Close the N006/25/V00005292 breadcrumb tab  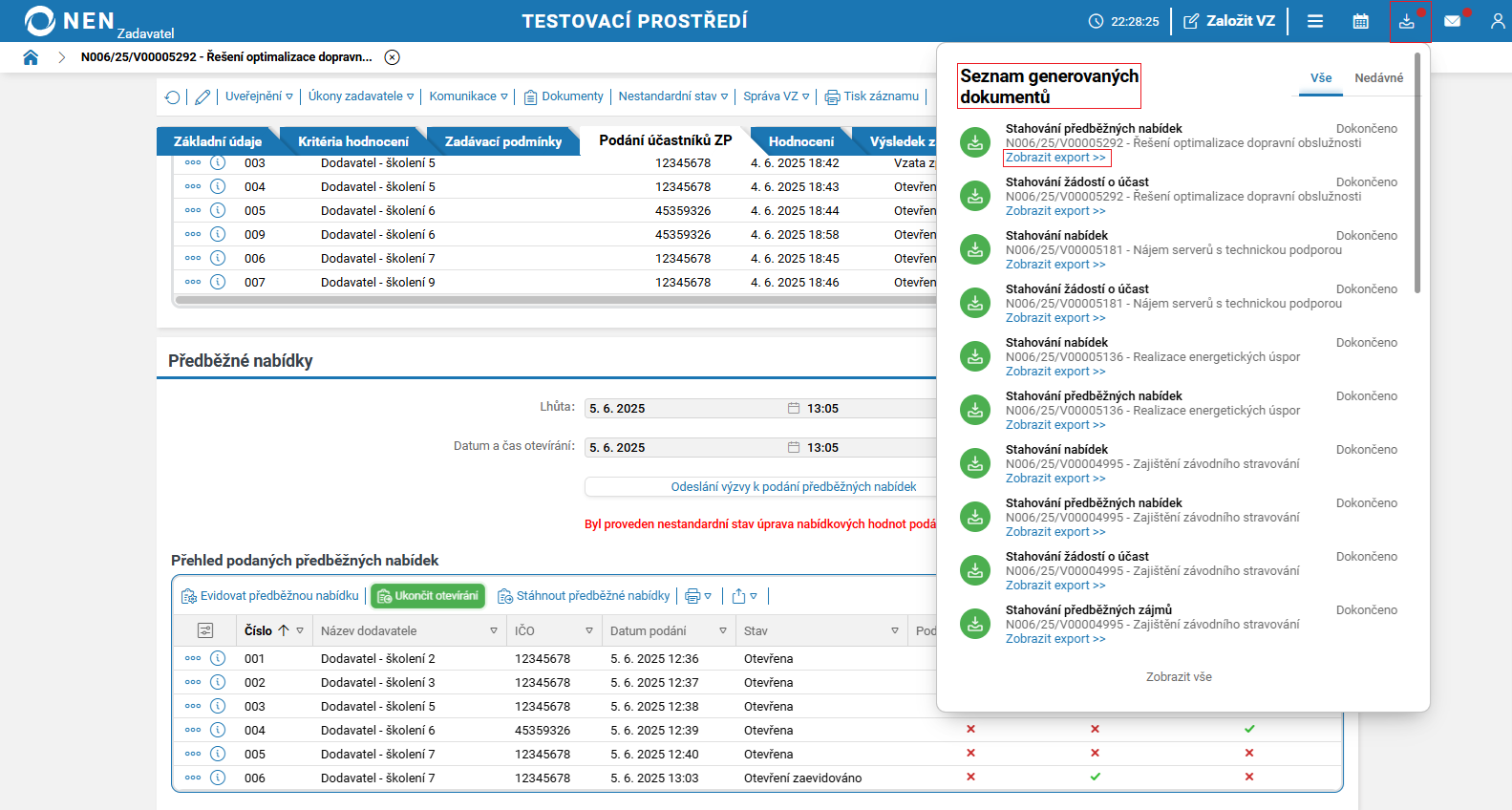[x=392, y=57]
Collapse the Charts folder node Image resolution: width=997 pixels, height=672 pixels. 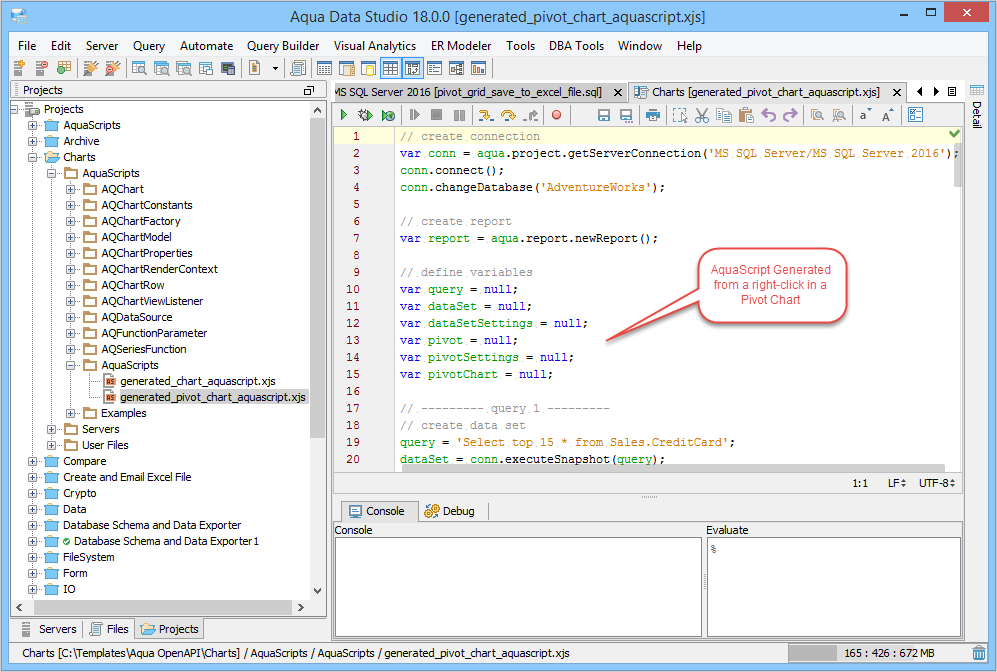[x=33, y=157]
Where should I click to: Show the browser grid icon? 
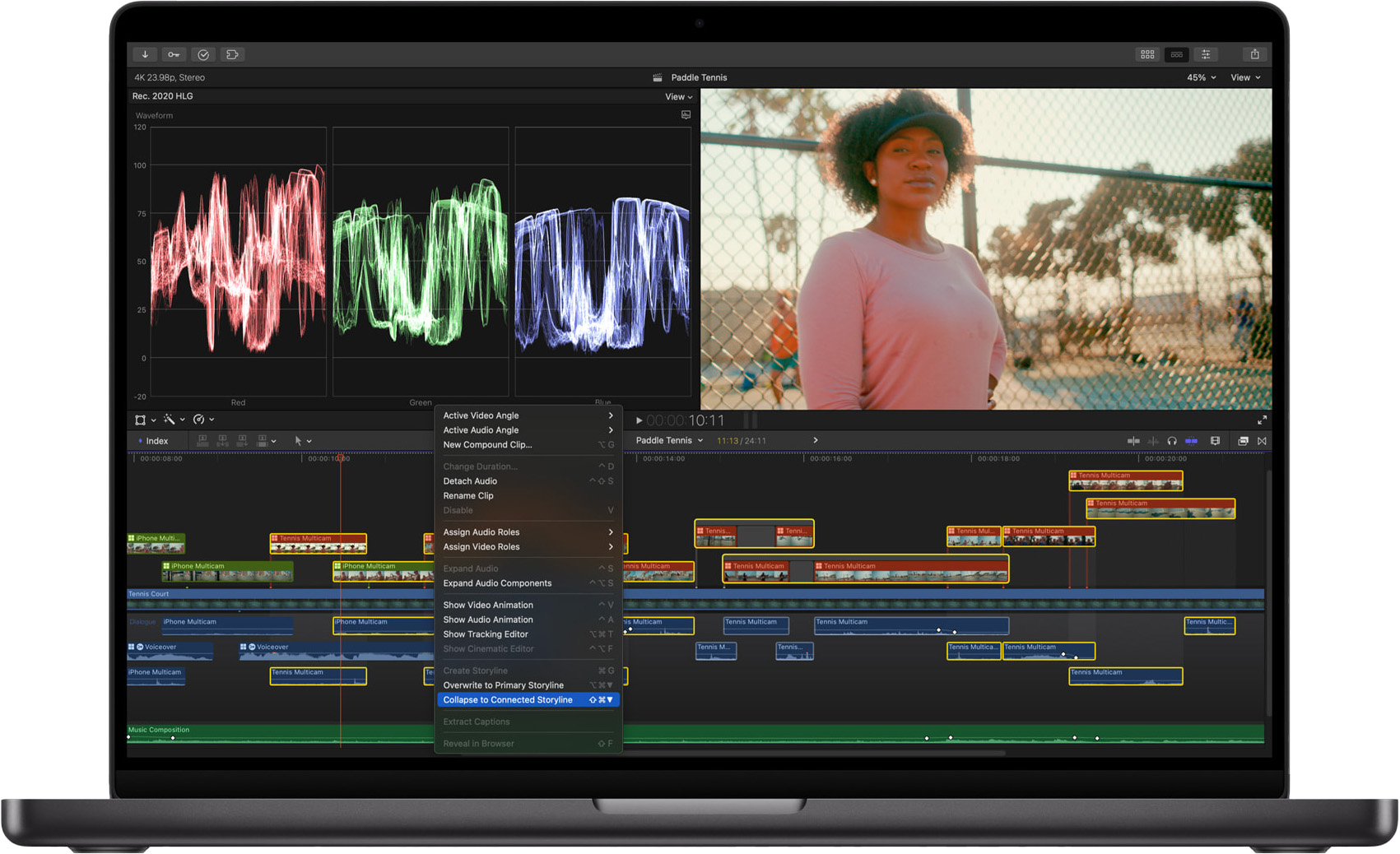click(x=1147, y=54)
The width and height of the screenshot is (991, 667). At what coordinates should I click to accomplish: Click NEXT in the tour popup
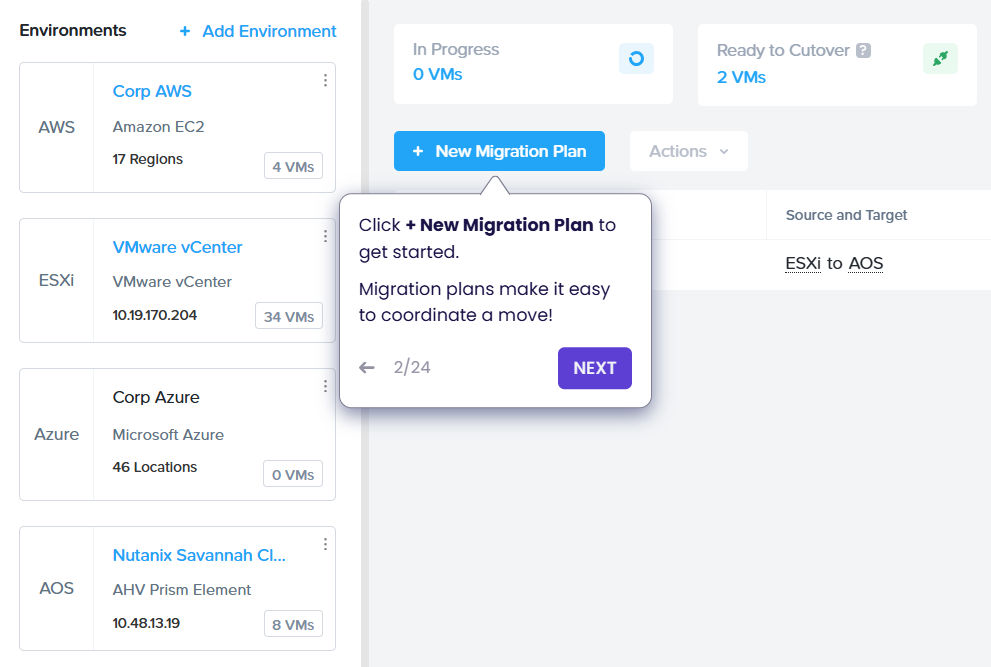594,368
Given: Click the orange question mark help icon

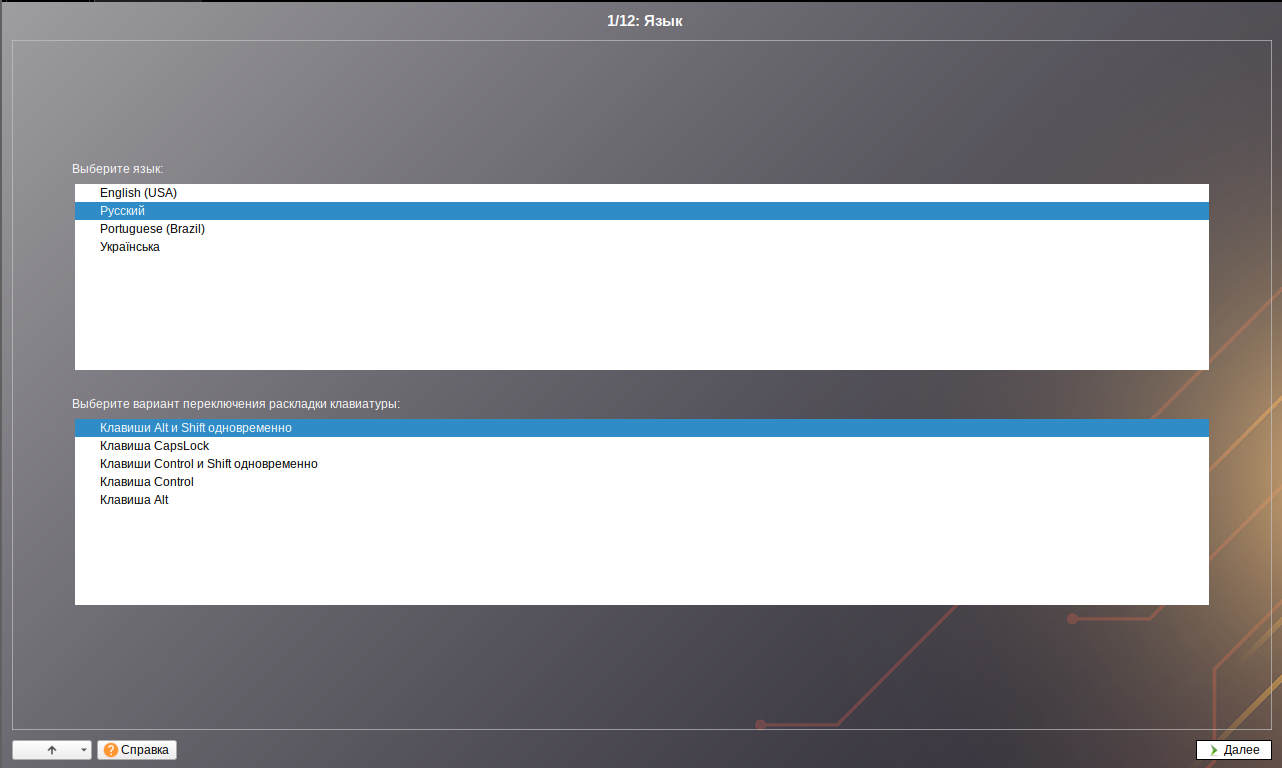Looking at the screenshot, I should coord(110,749).
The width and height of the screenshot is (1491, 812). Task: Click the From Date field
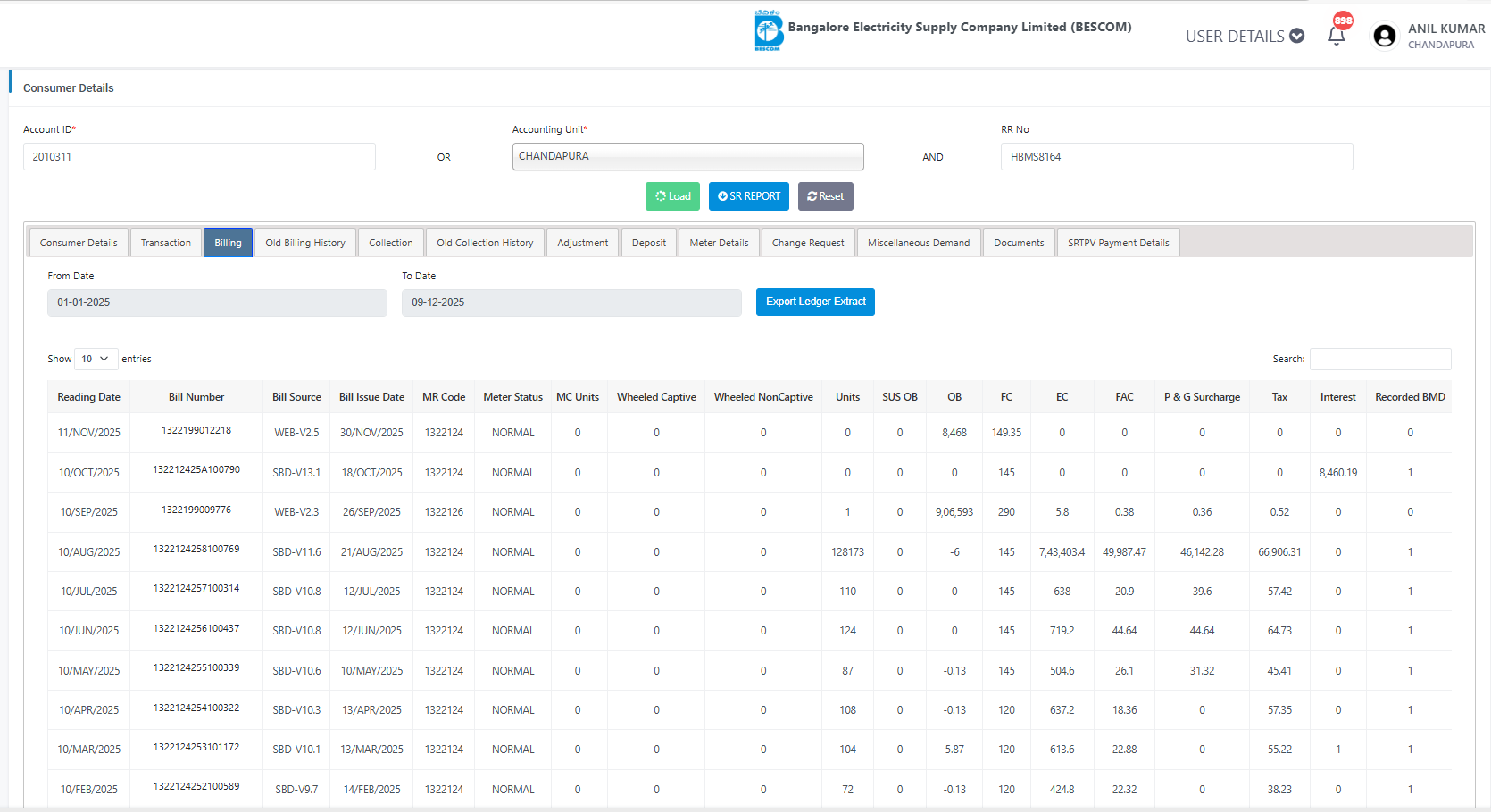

***

— Work required —
Go to the line that contains "Given: Click the" and copy exactly from there through the last line of the records above, both included. Omit pictures.

— Written answer —
Given: Click the orange question mark help icon

Looking at the screenshot, I should coord(110,749).
The width and height of the screenshot is (1491, 812). Task: Click the From Date field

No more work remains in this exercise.